Half days will come on a pair of Fridays before holidays

Educators in the South Kitsap School District will have two half-day furloughs during the upcoming year.

SKSD board members approved that measure by last week’s meeting.

Superintendent Dave LaRose said the furlough days were necessitated when state legislators instituted a 1.9 percent pay reduction for kindergarten through 12th-grade teachers in May. Similar to other districts, SKSD had to negotiate with its union, South Kitsap Educators Association, on how to handle the cuts.

SKEA president Judy Arbogast said legislators took “the fairness totally away” when they ask each school districts to collectively bargain those cuts. She said some wealthier districts were able to make cuts from other programs rather than reducing salary for teachers.

LaRose said the two furlough days will be Feb. 17 and May 25, which are Fridays before holiday weekends. In addition, teachers will not be paid for hours in school after students are released before Thanksgiving and winter breaks.

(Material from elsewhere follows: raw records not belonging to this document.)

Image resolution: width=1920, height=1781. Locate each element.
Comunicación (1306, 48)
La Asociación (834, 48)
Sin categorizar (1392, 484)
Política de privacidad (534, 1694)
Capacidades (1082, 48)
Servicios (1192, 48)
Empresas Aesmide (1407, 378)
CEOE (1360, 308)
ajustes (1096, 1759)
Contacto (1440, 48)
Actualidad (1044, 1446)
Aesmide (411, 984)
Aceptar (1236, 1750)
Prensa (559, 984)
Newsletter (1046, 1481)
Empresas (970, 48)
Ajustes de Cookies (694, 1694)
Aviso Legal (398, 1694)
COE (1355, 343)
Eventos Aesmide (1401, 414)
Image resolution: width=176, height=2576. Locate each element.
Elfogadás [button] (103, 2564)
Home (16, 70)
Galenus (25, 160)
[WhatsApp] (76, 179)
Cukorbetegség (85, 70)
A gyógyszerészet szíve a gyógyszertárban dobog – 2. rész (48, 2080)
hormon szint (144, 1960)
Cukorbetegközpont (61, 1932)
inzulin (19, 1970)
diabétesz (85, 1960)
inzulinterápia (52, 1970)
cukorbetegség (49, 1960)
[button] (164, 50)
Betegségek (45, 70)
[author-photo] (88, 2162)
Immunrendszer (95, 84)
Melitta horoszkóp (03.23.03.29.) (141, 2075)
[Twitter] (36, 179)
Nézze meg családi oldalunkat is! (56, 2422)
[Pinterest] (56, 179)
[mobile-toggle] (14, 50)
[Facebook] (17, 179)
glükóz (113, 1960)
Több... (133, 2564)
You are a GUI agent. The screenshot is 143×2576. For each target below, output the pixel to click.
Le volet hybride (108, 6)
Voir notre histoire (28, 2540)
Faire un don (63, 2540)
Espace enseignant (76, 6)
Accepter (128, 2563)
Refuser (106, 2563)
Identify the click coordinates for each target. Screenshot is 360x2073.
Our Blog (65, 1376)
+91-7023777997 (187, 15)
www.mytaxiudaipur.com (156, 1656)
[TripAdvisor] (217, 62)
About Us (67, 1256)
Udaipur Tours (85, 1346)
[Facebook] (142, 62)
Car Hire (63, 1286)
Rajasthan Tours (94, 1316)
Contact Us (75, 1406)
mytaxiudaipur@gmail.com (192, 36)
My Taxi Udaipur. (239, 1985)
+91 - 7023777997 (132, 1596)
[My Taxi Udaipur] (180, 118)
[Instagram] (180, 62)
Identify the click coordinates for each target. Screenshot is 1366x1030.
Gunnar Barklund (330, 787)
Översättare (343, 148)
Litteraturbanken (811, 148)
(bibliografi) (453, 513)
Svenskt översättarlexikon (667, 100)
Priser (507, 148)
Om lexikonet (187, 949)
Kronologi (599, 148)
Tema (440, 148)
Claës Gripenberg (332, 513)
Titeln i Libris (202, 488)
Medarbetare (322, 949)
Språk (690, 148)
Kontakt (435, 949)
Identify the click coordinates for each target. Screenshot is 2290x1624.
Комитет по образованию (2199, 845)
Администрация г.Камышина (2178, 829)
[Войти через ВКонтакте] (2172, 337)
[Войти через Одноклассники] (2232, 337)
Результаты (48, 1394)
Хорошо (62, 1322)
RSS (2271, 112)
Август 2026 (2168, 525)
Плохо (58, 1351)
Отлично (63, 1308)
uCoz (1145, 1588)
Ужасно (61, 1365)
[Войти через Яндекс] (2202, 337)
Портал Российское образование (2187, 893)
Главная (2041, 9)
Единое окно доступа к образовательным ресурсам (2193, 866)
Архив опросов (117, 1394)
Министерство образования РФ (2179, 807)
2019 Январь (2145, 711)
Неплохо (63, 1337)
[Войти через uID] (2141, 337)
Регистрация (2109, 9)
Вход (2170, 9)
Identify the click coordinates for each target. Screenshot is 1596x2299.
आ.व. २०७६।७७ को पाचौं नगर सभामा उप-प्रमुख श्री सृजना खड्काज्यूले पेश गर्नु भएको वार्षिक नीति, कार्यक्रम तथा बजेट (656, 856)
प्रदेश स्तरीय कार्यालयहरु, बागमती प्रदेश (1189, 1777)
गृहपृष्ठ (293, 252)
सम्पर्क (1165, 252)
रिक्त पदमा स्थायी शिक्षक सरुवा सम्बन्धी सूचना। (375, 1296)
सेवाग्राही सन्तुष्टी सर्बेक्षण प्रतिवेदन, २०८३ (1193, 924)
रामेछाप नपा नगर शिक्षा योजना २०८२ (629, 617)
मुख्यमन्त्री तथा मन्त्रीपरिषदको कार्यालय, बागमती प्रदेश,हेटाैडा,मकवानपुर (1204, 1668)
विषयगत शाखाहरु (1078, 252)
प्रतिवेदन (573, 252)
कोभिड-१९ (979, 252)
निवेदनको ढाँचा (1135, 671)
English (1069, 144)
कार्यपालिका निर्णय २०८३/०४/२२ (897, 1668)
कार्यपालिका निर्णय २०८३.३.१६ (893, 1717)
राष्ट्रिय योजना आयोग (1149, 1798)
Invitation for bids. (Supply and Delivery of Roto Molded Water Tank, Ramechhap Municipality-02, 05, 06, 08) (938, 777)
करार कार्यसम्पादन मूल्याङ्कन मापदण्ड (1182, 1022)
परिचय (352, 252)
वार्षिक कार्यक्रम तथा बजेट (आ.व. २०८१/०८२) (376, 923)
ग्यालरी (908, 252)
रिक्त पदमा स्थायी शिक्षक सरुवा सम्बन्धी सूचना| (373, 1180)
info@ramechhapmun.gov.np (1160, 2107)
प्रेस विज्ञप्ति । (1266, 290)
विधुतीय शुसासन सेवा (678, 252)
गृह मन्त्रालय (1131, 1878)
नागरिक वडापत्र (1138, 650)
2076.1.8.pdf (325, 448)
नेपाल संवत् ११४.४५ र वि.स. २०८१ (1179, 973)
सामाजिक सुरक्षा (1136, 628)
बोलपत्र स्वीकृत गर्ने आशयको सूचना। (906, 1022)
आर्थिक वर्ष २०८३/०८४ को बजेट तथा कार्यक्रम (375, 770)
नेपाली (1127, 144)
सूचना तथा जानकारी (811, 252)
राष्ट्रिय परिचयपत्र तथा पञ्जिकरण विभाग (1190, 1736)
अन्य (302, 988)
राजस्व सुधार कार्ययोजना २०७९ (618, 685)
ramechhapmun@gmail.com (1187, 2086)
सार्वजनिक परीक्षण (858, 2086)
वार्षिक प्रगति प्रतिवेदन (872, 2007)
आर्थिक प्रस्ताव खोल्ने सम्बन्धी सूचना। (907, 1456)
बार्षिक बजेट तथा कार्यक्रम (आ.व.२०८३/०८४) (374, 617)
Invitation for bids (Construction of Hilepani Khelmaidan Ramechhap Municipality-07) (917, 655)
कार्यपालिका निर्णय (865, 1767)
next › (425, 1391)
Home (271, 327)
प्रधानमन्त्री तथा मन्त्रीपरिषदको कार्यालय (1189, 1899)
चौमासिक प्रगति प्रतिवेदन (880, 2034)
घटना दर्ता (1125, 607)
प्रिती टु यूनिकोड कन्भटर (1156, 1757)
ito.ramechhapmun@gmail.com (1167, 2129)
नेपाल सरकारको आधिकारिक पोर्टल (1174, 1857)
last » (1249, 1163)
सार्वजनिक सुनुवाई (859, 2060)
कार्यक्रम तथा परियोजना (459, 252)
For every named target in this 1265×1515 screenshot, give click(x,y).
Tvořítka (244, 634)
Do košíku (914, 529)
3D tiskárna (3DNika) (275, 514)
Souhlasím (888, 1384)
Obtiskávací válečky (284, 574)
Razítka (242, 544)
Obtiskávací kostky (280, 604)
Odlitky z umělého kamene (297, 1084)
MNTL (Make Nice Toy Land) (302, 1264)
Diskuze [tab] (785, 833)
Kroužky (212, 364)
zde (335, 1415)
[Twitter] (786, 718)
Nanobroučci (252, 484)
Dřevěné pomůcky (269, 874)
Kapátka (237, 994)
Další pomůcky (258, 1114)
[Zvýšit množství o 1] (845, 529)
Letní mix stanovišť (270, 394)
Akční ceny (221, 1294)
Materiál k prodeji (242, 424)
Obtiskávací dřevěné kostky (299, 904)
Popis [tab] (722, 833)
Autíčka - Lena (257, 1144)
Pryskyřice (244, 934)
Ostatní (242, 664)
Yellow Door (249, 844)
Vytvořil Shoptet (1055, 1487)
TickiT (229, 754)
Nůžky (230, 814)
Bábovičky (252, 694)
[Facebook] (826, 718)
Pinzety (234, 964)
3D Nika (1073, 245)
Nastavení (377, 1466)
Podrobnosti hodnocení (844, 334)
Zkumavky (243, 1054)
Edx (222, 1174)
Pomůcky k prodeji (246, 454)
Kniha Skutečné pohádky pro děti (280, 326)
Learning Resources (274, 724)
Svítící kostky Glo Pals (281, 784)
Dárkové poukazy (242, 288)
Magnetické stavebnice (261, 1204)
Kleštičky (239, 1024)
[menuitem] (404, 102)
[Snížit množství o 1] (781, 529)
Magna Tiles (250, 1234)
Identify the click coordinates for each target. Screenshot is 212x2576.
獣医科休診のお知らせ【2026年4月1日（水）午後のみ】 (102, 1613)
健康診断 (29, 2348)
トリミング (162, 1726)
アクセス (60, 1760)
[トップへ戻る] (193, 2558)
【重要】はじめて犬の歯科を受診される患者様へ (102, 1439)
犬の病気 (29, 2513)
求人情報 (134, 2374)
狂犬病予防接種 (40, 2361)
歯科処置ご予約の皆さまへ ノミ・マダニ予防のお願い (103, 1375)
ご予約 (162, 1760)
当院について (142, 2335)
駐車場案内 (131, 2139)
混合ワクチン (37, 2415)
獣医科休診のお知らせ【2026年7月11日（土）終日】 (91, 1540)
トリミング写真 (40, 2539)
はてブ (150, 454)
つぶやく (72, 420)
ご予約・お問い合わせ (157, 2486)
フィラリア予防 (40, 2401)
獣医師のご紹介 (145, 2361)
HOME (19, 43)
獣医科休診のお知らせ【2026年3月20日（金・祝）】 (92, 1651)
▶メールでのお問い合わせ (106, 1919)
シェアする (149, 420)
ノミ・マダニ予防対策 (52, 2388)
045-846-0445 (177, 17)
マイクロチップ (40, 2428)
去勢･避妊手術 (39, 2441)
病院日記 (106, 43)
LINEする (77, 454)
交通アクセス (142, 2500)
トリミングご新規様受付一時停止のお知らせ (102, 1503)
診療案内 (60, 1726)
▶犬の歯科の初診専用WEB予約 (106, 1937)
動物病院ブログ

Those days were selected, LaRose said, because attendance generally is lower before holiday weekends. While he said the choices were “well received” by staff members, no one is happy about the result.

“The last thing we want to do when we’re trying to do more for kids is less days for kids,” said LaRose, who along with deputy superintendent Kurt Wagner and assistant superintendent Greg Roberts will take four furlough days during the upcoming school year. “We don’t like taking time away from instruction any more than we like the state taking money away from teachers.”

LaRose said reducing the number of days in school was not an option. State law requires school to be in session for 180 days except if a district is approved for a waiver.

Arbogast said the 1.9 percent salary reduction represents about three days work for teachers.

“These four half days are not something we want,” she said. “It’s to kind of balance things out for that pay that teachers aren’t getting. The state by saying that you still have to work 180 days means they want you to work for free.”

• Arbogast said SKSD’s final reduction-in-force (FTE) notice cut 0.2 full-time equivalent positions.

In April, district officials announced that as many as 23 teachers could receive notice that their contracts would not be renewed, but that number steadily decreased through attrition.

Arbogast said SKSD still will lose about 30 FTE from last year, and teaching positions in the district have been reduced at a rate quicker than the district’s enrollment decline.